Expanding the Autosomal Recessive Hypophosphatemic Rickets Type I Carrier Phenotype and Adult Treatment with Burosumab
摘要
Autosomal recessive hypophosphatemic rickets type 1 (ARHR1) is a rare, inherited cause of fibroblast growth factor 23 (FGF23)-mediated renal phosphate-wasting that results from homozygous inactivating pathogenic variants in the dentin matrix acidic phosphoprotein-1 (DMP1) gene. A variable clinical spectrum has been described in this condition, including features of rickets (in children), hyperostotic osteomalacia (in children and adults), bone pain, short stature, lower limb deformities, recurrent dental abscesses, and hearing defects. The purpose of this report is to describe the clinical evolution in an adult with a bi-allelic, loss of function pathogenic variant in DMP1 who developed an unusual feature of the condition—osteonecrosis of the jaw—as well as her clinical response to conventional therapy (phosphate supplementation and active vitamin D) followed by burosumab.
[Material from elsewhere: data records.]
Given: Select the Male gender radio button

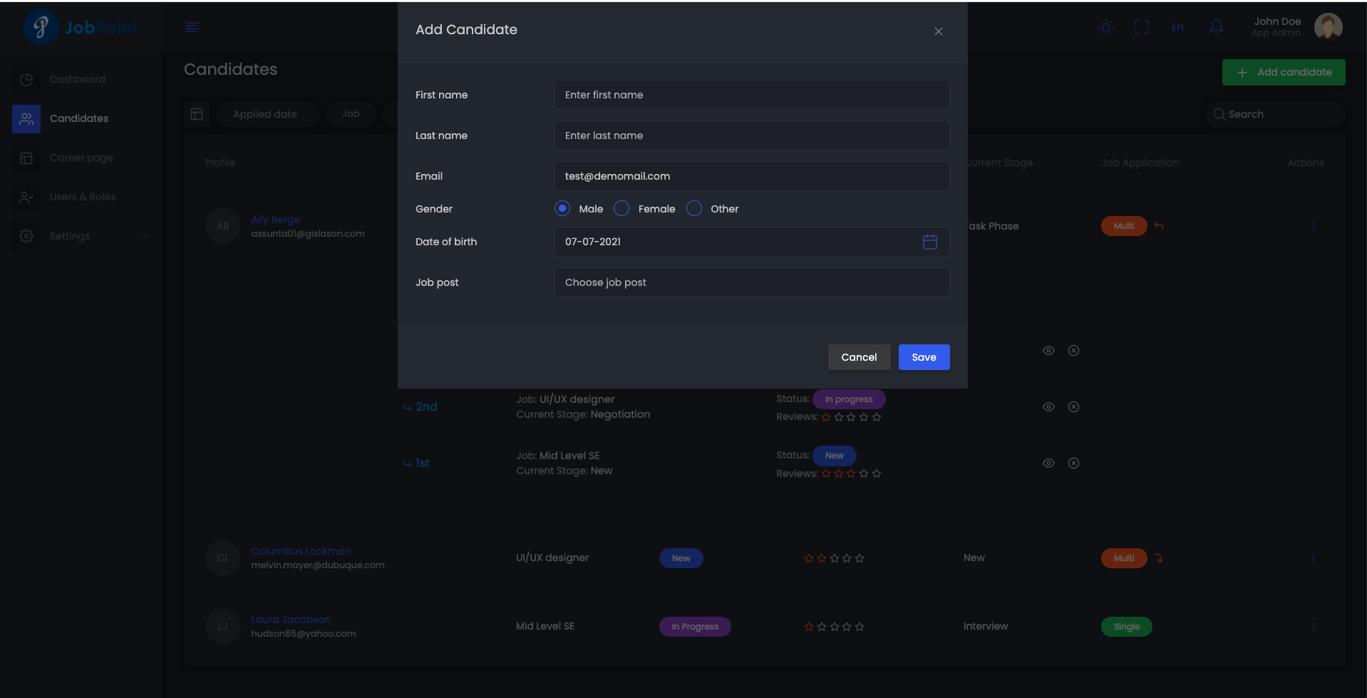Looking at the screenshot, I should [562, 208].
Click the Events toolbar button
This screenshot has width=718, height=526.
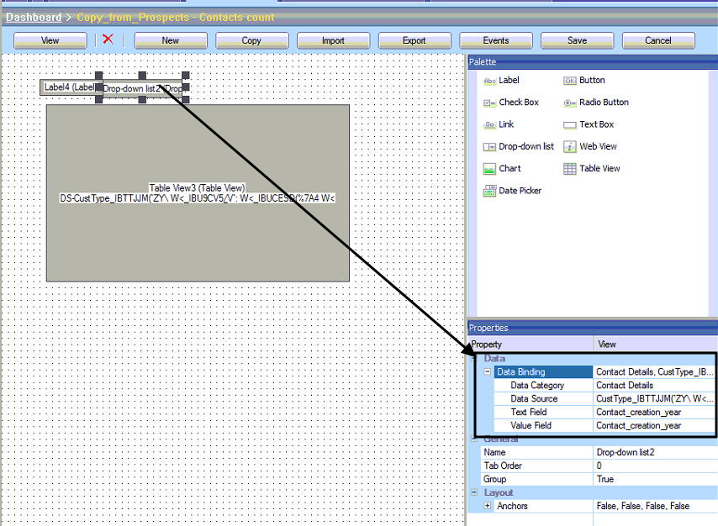point(495,39)
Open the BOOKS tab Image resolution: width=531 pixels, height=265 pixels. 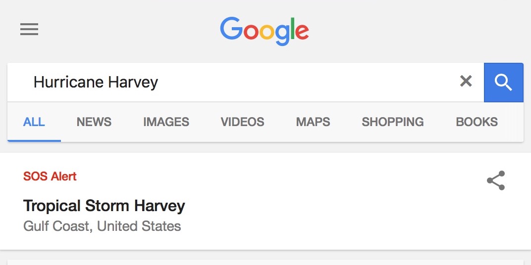click(x=477, y=122)
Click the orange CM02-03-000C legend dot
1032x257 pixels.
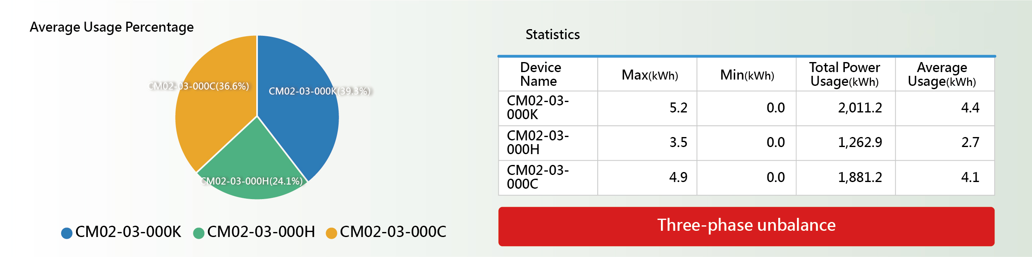[331, 233]
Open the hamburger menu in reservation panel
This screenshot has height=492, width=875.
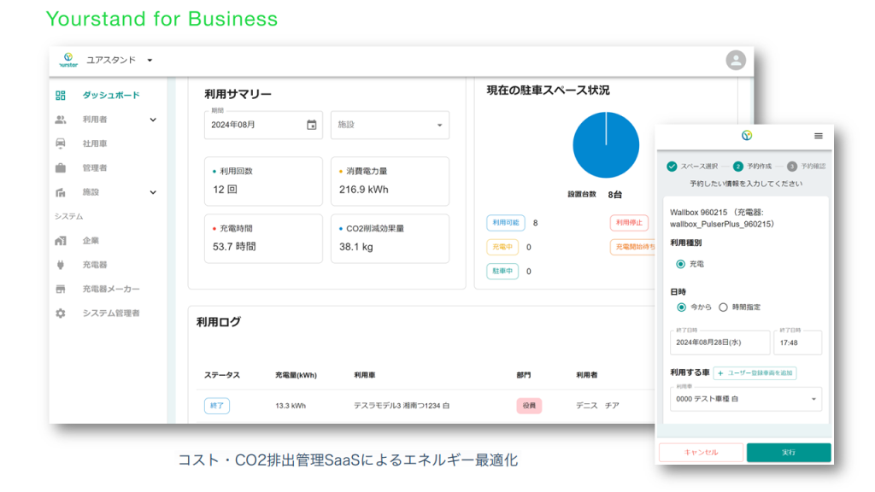pyautogui.click(x=818, y=137)
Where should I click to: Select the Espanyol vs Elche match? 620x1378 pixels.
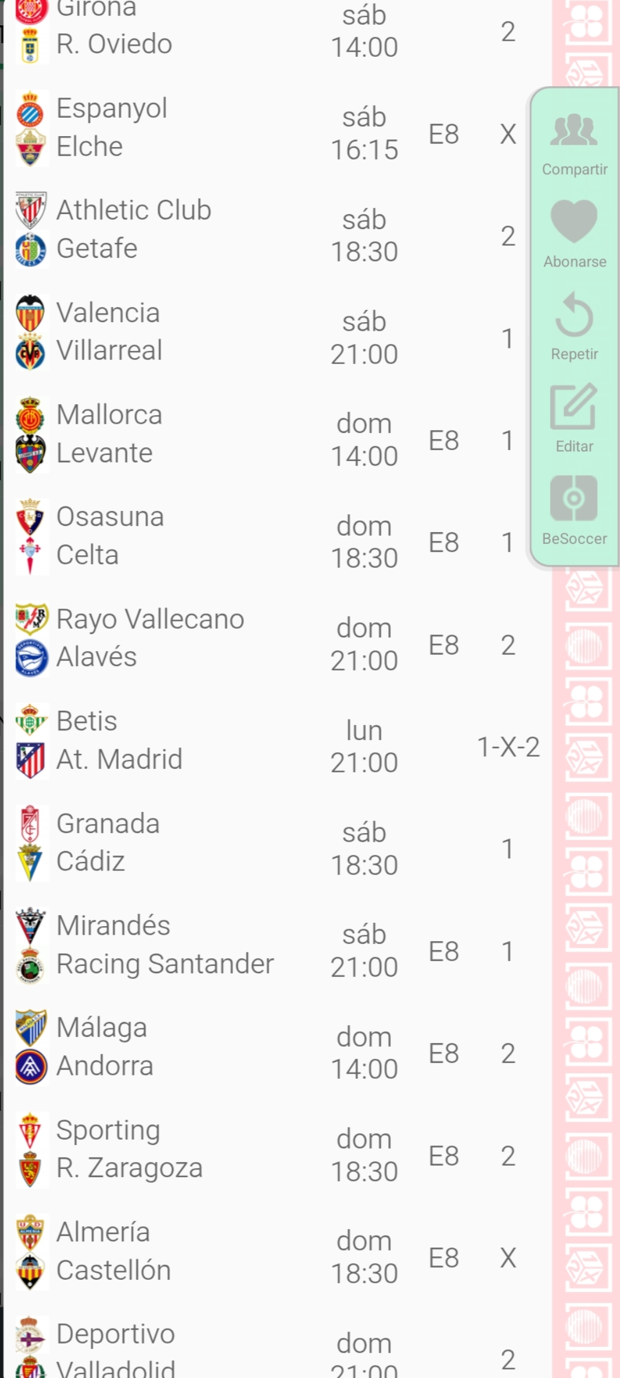172,127
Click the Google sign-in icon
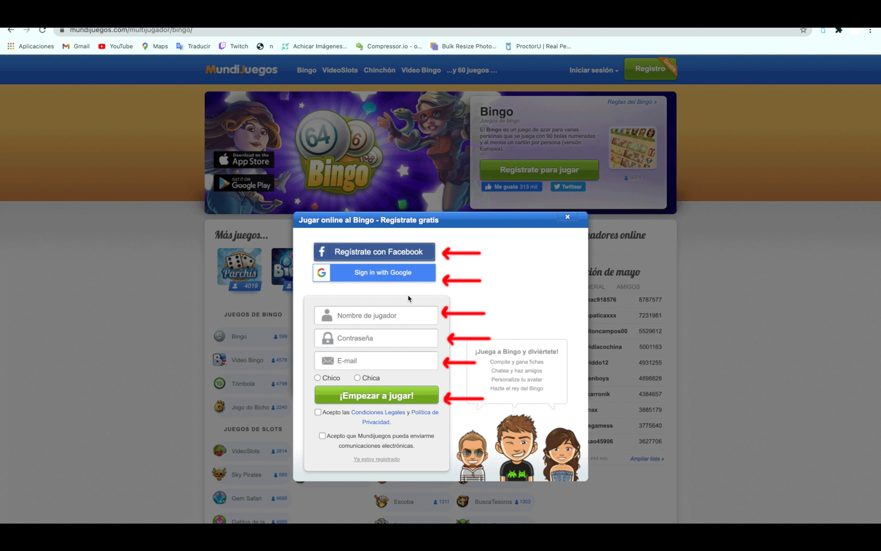881x551 pixels. click(x=322, y=272)
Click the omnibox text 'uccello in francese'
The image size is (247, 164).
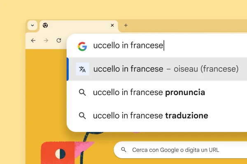click(x=128, y=46)
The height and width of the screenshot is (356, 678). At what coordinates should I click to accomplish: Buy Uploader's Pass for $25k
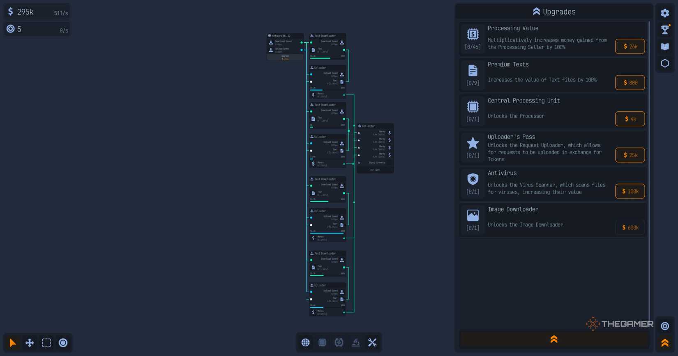coord(630,155)
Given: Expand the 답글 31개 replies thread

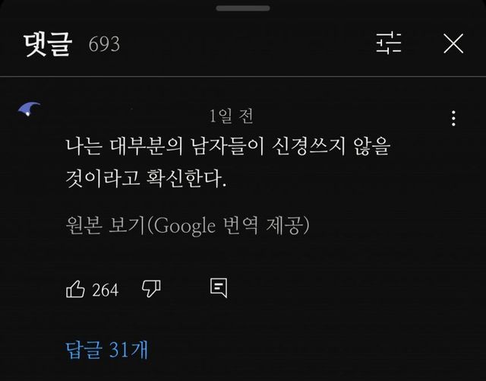Looking at the screenshot, I should click(x=107, y=350).
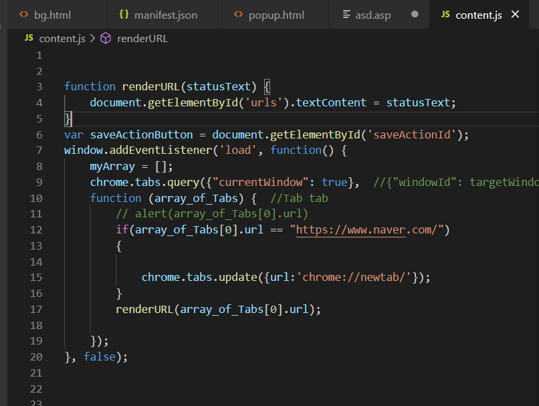Click the HTML icon on popup.html tab
The width and height of the screenshot is (539, 406).
(238, 15)
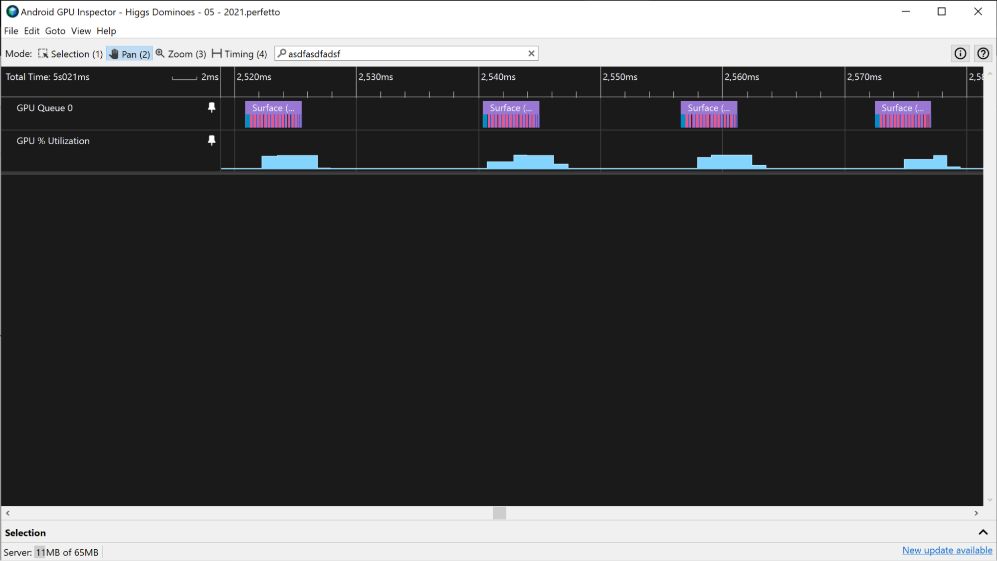
Task: Drag the horizontal scrollbar thumb
Action: [x=499, y=512]
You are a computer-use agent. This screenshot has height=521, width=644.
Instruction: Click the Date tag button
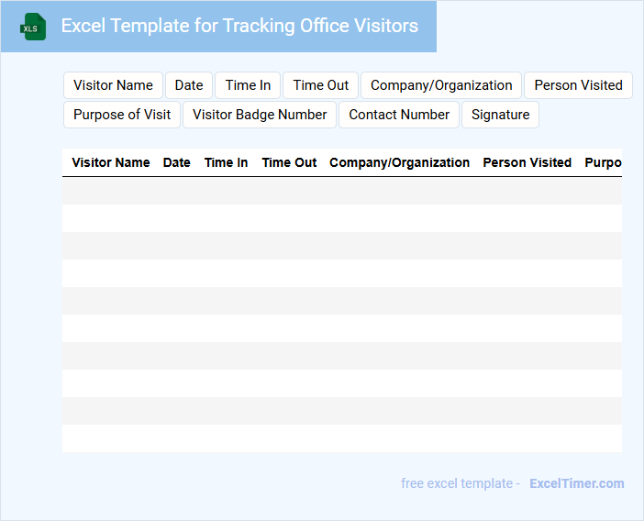pos(189,85)
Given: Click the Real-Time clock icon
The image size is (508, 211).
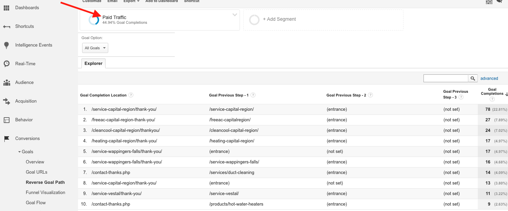Looking at the screenshot, I should 6,64.
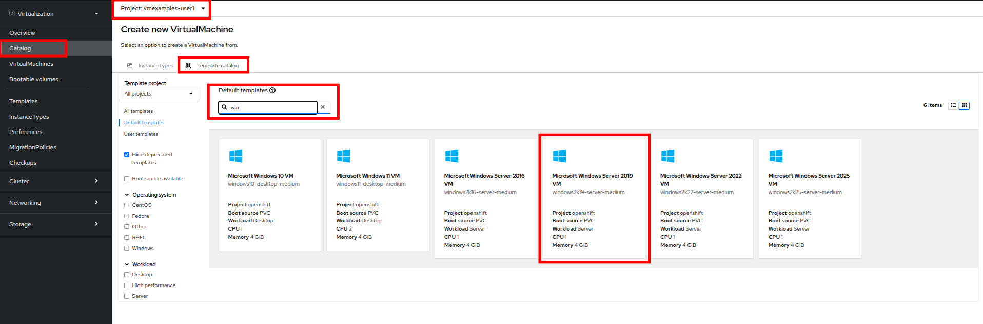Enable Boot source available filter
This screenshot has height=324, width=983.
click(x=127, y=179)
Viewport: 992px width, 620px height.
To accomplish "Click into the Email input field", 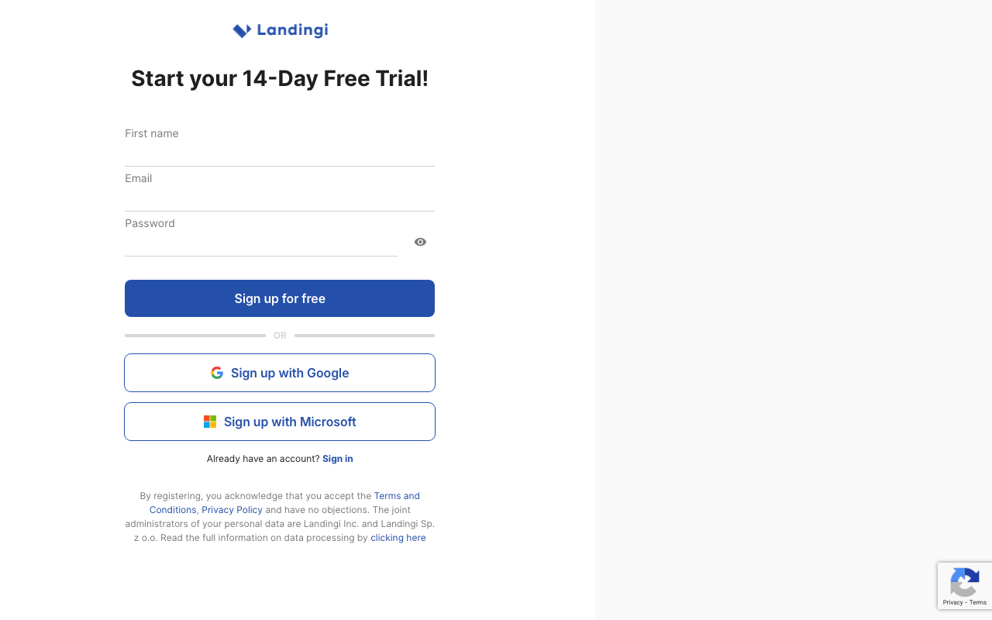I will 279,198.
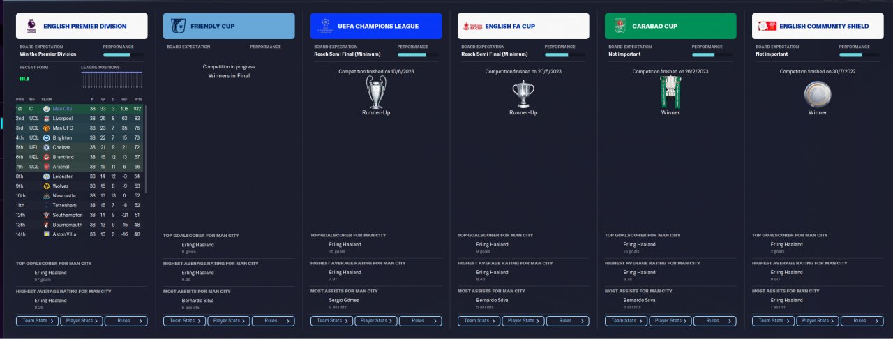Viewport: 893px width, 339px height.
Task: Click the Carabao Cup winner trophy
Action: [670, 91]
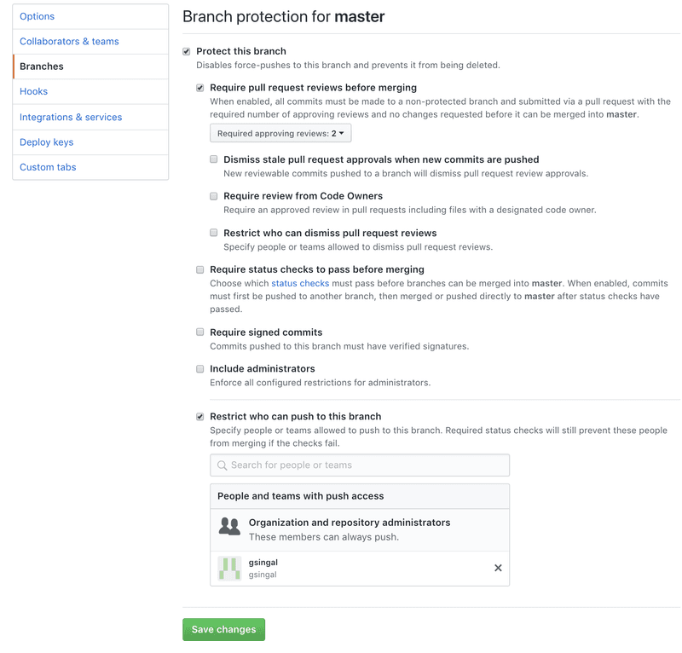Turn on Require signed commits
Screen dimensions: 682x653
point(200,332)
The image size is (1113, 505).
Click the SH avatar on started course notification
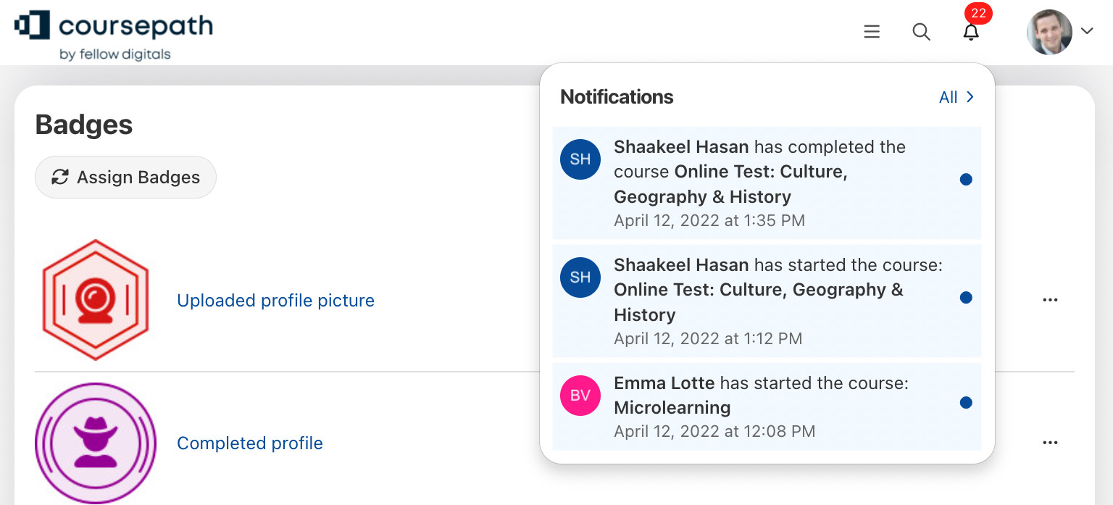[580, 277]
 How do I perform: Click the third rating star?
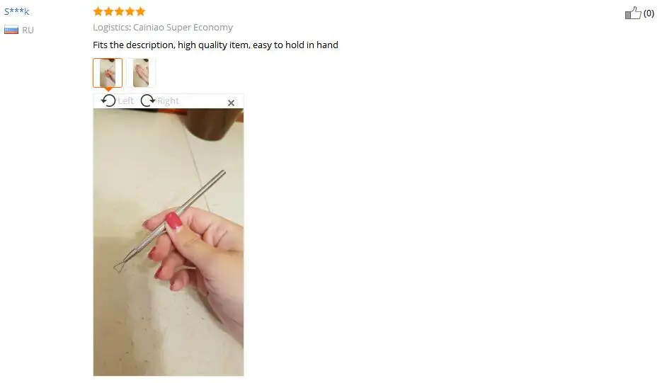120,11
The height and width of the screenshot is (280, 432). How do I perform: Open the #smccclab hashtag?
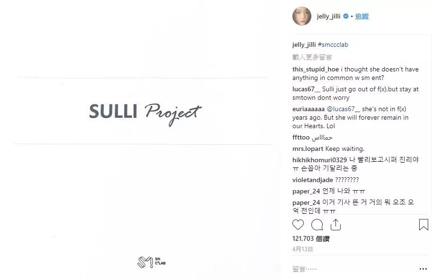click(333, 44)
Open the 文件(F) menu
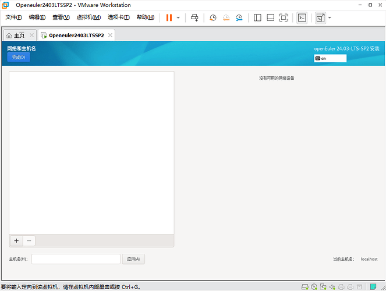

In addition, we describe deep phenotyping in ARHR1 carriers from two unrelated kindreds who had normal clinical and serum biochemical profiles but lumbar spine bone mineral density (BMD) Z-scores that, while attenuated relative to fully affected family members, were considerably higher than a family member with two normal alleles. A trans-iliac bone biopsy from one of the ARHR1 carriers showed histomorphometric signs of a mild mineralization defect despite euphosphatemia, plus distinct osteocyte dysmorphology. These data expand the description of the clinical phenotype in fully affected individuals with ARHR1 and provide further evidence of a subclinical phenotype in the ARHR1 carrier state.